Biomolecular condensates, membrane-less organelles within a cell, organize many biological processes by selectively concentrating biomolecules, mainly proteins and nucleic acids. Biomolecular condensate research has provided a new perspective on biomolecular organization and therapeutic discovery.

The field of biomolecular condensates has seen a sharp increase in the number of related research publications. To help organize this vast information, the CD-CODE database and encyclopedia was created in 2023 by the research group of Agnes Toth-Petroczy at the Max-Planck Institute of Molecular Cell Biology and Genetics (MPI-CBG) and at the Center for Systems Biology Dresden (CSBD). The CrowDsourcing COndensate Database and Encyclopedia (CD-CODE.org) is a platform collecting knowledge on the biomolecular condensates based on experimental data, enhanced by a crowd-sourcing functionality to engage condensate experts.

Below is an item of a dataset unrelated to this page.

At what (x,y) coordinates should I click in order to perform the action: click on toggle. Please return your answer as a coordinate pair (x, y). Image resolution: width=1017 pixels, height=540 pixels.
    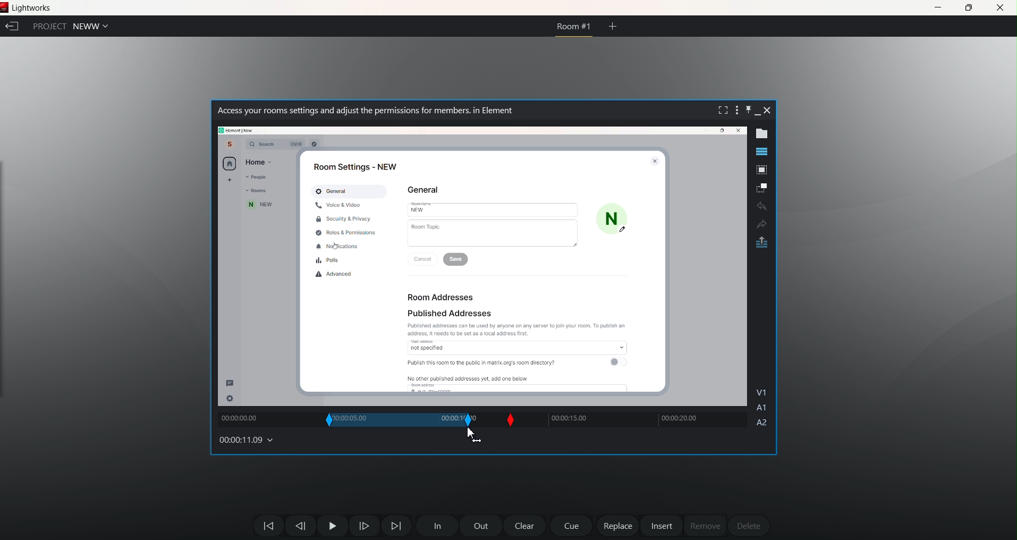
    Looking at the image, I should click on (619, 361).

Since first being published in 2023, CD-CODE has been very valuable in advancing research and has even been used to develop new tools predicting proteins that form condensates. Additionally, condensate protein components are now cross-referenced in the UniProt Protein Database and information in CD-CODE is linked to other databases to enhance its utility in research.

CD-CODE is an example of interdisciplinary collaborative teamwork between computational and experimental biologists and software engineers. With input from researchers of several groups at the MPI-CBG and the CSBD, such as from the group of Anthony Hyman and the Scientific Computing Facility at MPI-CBG, the researchers in the Toth-Petroczy group developed CD-CODE 2.0 together with Diana Mitrea from Dewpoint Therapeutics. This enhanced version expands the utility of CD-CODE 1.0 for biomedical research. The two lead authors, Ksenia Kuznetsova and Maxim Scheremetjew, explain, “New features such as data on nucleic acid condensate components, infectious condensates, condensate-regulating drugs, and disease-linked condensate abnormalities expand CD-CODE’s utility for biomedical research and hypothesis generation. We also addressed the usability of CD-CODE 2.0 with improved search capabilities, convenient programmatic access, and relationship-based architecture to enable interconnectivity across major biomedical databases.”

Agnes Toth-Petroczy concludes, “CD-CODE 2.0 will make it easier to use computational tools and data analysis to study biomolecular condensates. The upgrade will make CD-CODE a more useful tool for many different fields of science, such as biomedical research, and will help connect research on condensates to new treatments and therapies.”